[Records from a data source]
....
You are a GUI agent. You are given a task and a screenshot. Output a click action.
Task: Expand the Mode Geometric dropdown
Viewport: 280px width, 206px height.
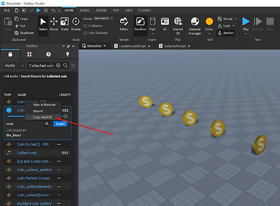click(x=103, y=18)
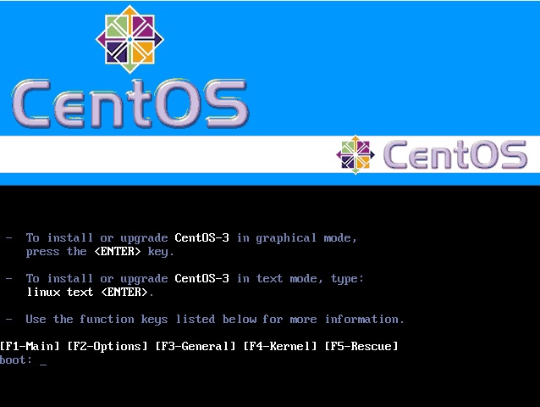Select the F2-Options function key label
This screenshot has height=407, width=540.
click(107, 346)
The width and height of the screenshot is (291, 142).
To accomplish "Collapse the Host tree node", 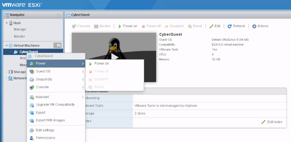I will 7,23.
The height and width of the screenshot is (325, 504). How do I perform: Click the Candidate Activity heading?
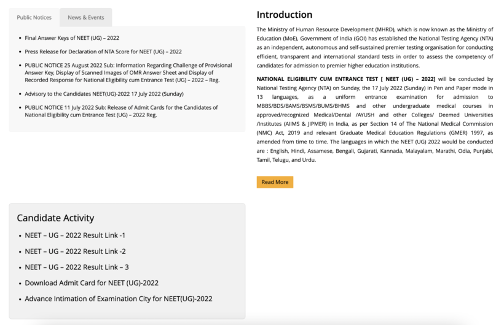point(55,218)
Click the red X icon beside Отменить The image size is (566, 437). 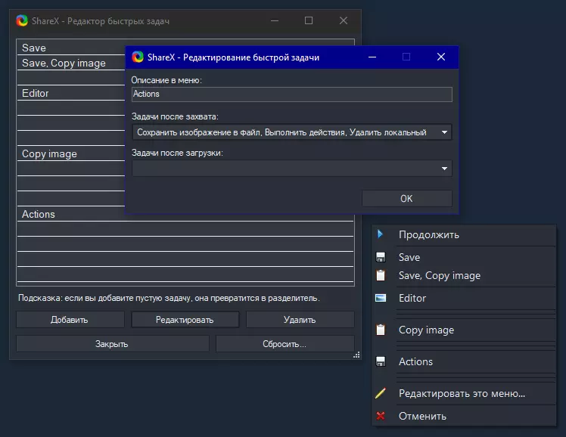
....
WHAT THIS TASK INVOLVES ▸ Please write out exactly the lines starting at the one that contains "The height and" and ending with the final line of the entries, both ends included. Do not write out any pictures.

ANSWER BOX ▸
The height and width of the screenshot is (325, 504). How do I perform: Click the Candidate Activity heading?
point(55,218)
Click the red X icon beside Отменить The image size is (566, 437). 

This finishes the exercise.